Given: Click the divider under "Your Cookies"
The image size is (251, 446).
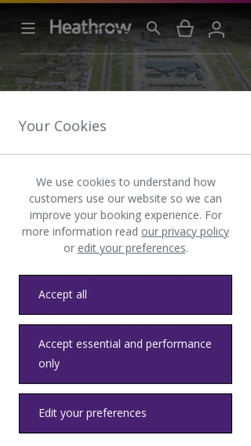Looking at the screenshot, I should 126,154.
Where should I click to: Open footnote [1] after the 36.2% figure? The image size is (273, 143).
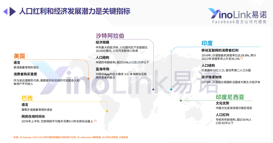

==

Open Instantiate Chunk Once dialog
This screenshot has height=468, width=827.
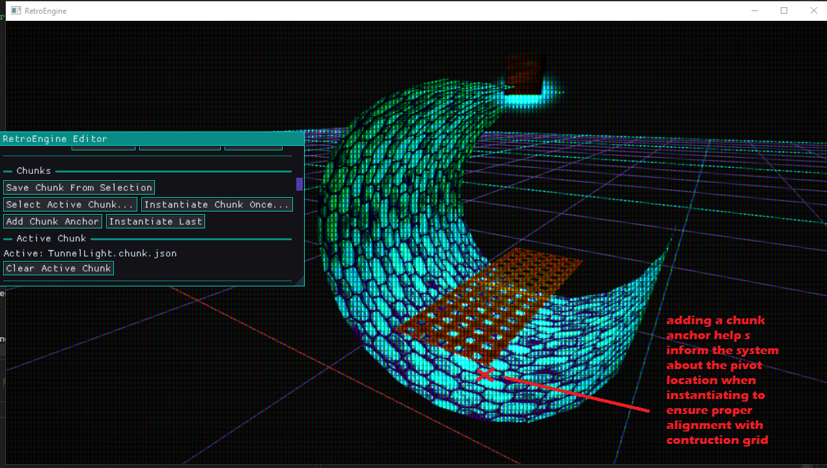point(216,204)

==

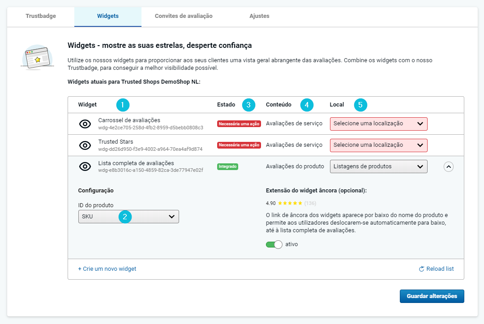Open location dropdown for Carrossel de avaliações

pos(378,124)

## YOUR TASK
Copy the rows from the line containing "Given: Click the" through the line containing "Where should I" word for word, leaving out the pictures.

## CORRECT RESPONSE
Given: Click the divider under "Your Cookies"
The image size is (251, 446).
Looking at the screenshot, I should 126,154.
Where should I click to: Open footnote [1] after the 36.2% figure? The image size is (273, 143).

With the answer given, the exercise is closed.